Bad idle... help?!!
Bad idle... help?!!
OK so drove down the shop yesterday in my evo vii and all was good, turned it off and when I came back and started the car I noticed a slight shake at idle. When I got home and listend to it I noticed it sounded like it had some lumpy race cams ( it doesn't) but still idles at 800-900 rpm and doesn't drop below just kinda stumbles (again sounding like race cams). I searched for vacume leak's and found one small one at the throttle body shafts but from what I hear the ecu is quite good at compensating for this. So I took off the throttle body,maf and idle control valve for cleaning(all filthy) but upon reassembly still the same poor idle. The idle control valve I noticed had play in it about 2-3mm on all directions includeing rotation at the tip, I'm not sure if this is normal? . I'm getting no fault codes and the car still drives smooth this problem is only at idle.
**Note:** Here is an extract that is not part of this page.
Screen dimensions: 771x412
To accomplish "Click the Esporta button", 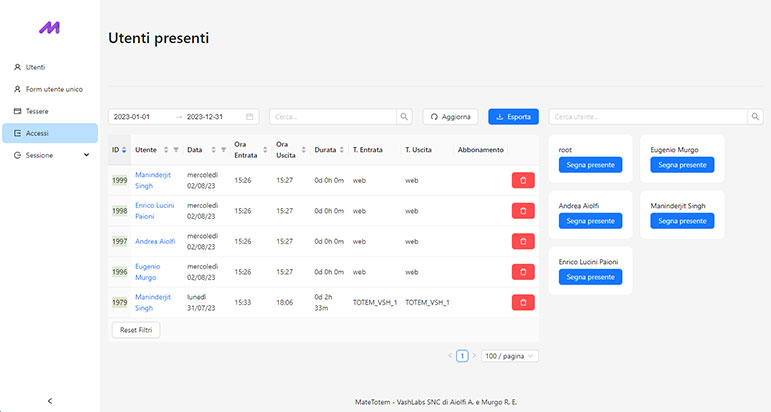I will (513, 117).
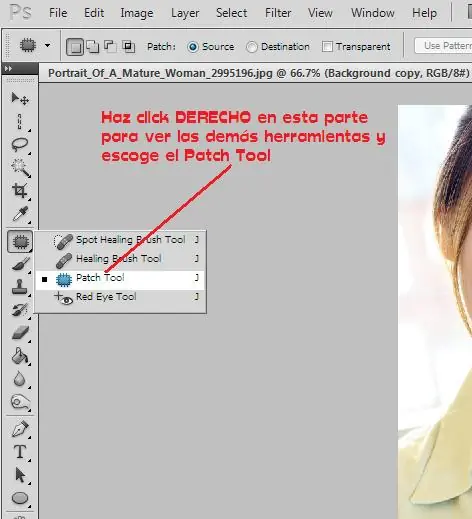This screenshot has height=519, width=472.
Task: Select the Destination patch radio button
Action: click(x=251, y=47)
Anyone out there have any advice it would be much appreciated. Oh and at idle I'm getting .4 bar vacume again is this normal?.
And thanks again in advance for any help guys.
And thanks again in advance for any help guys.
The only way to do a proper boost leak test is to actually pressurize and hold the entire system at or slightly higher boost level at where the car is tuned. Did you really do that?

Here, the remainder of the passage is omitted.